[Stored items]
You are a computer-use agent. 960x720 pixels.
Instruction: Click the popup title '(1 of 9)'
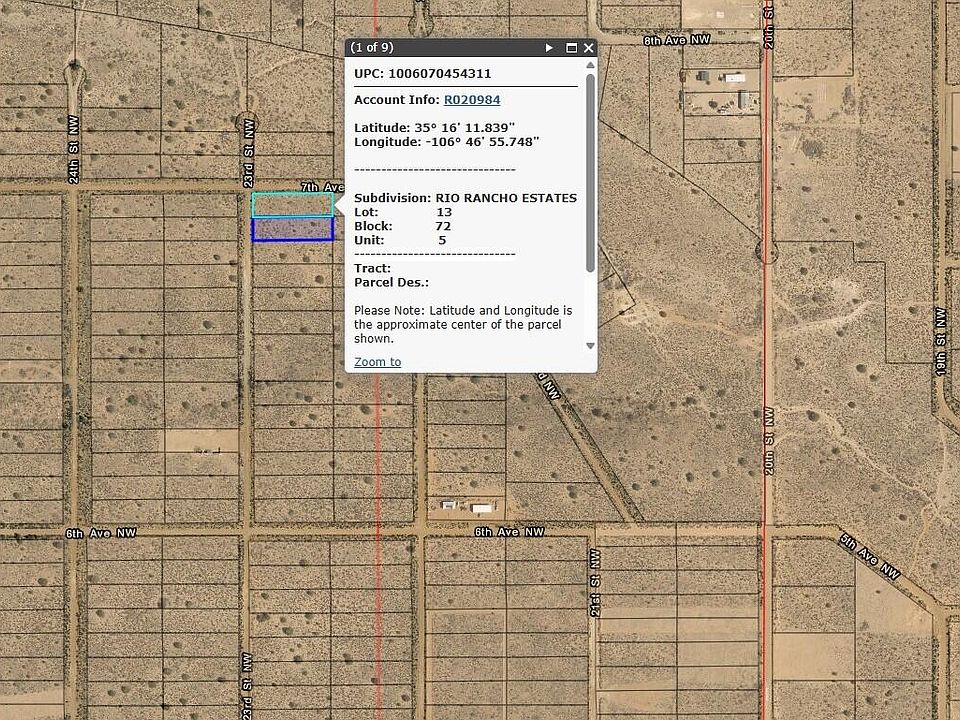pos(372,48)

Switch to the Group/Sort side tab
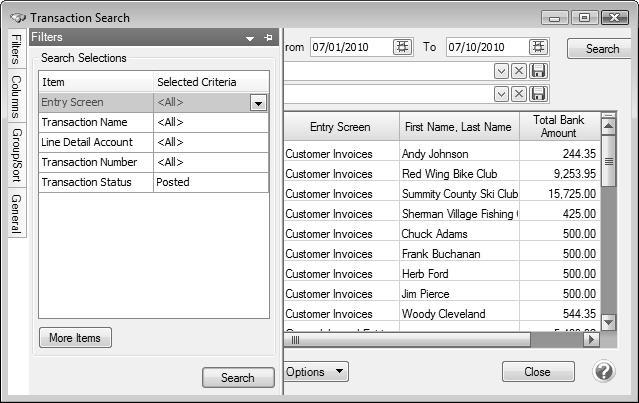[16, 154]
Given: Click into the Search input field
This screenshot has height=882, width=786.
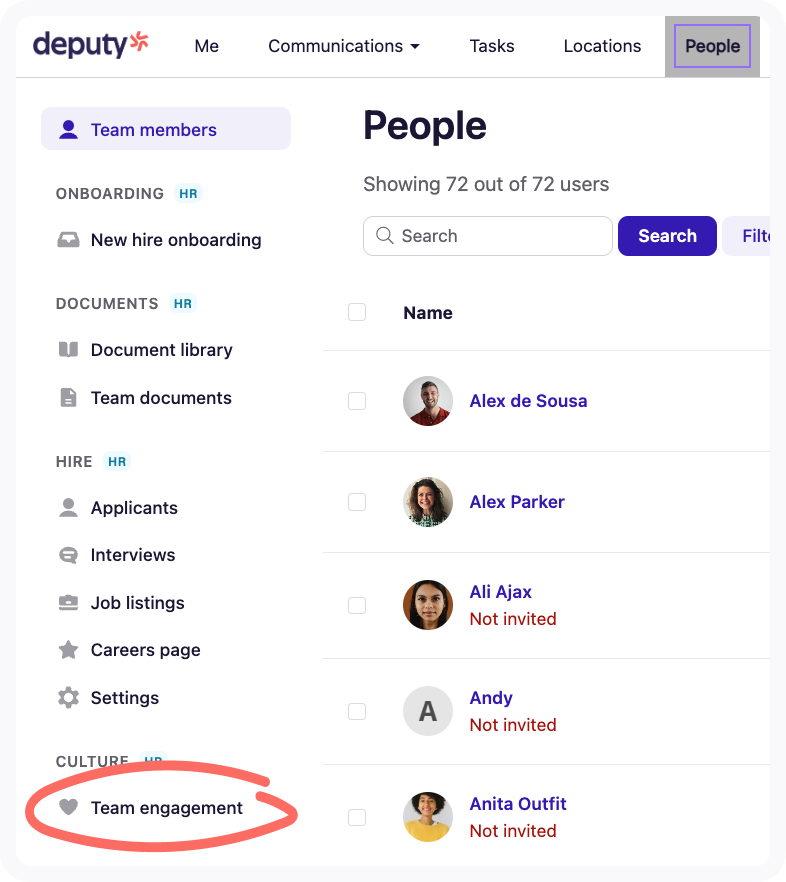Looking at the screenshot, I should [x=488, y=236].
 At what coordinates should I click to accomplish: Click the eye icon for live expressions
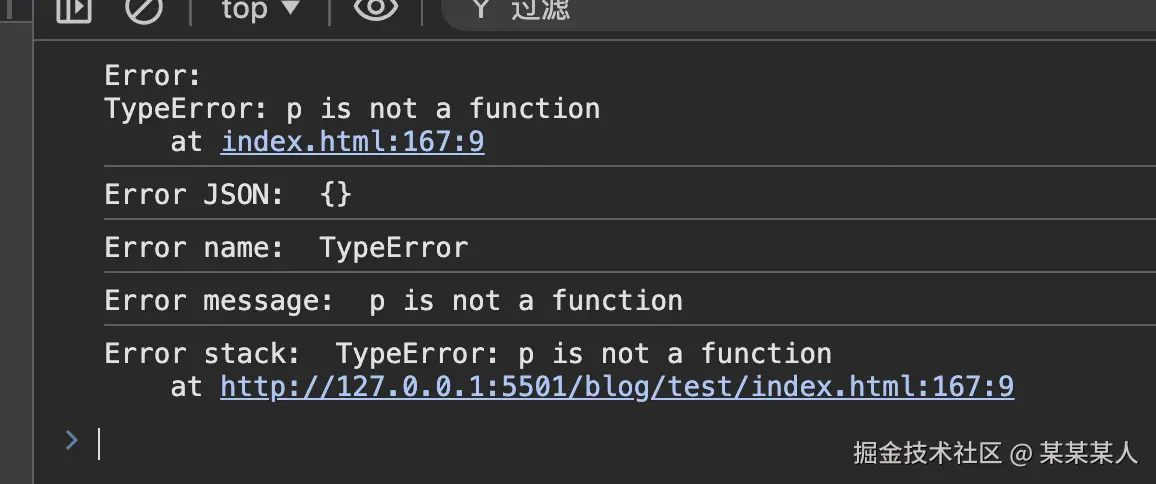pos(375,9)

Exercise aim => Starting with the line that contains "Instruction: Click the popup title '(1 of 9)'", repeat each line exactly through the last line of the data above, and nothing more; the pictures stay out.

Final answer =>
Instruction: Click the popup title '(1 of 9)'
pos(372,48)

Switch to the Group/Sort side tab
[16, 154]
Given: Click into the Search input field
This screenshot has height=882, width=786.
Looking at the screenshot, I should [x=488, y=236].
 At what coordinates should I click to accomplish: Click the eye icon for live expressions
pos(375,9)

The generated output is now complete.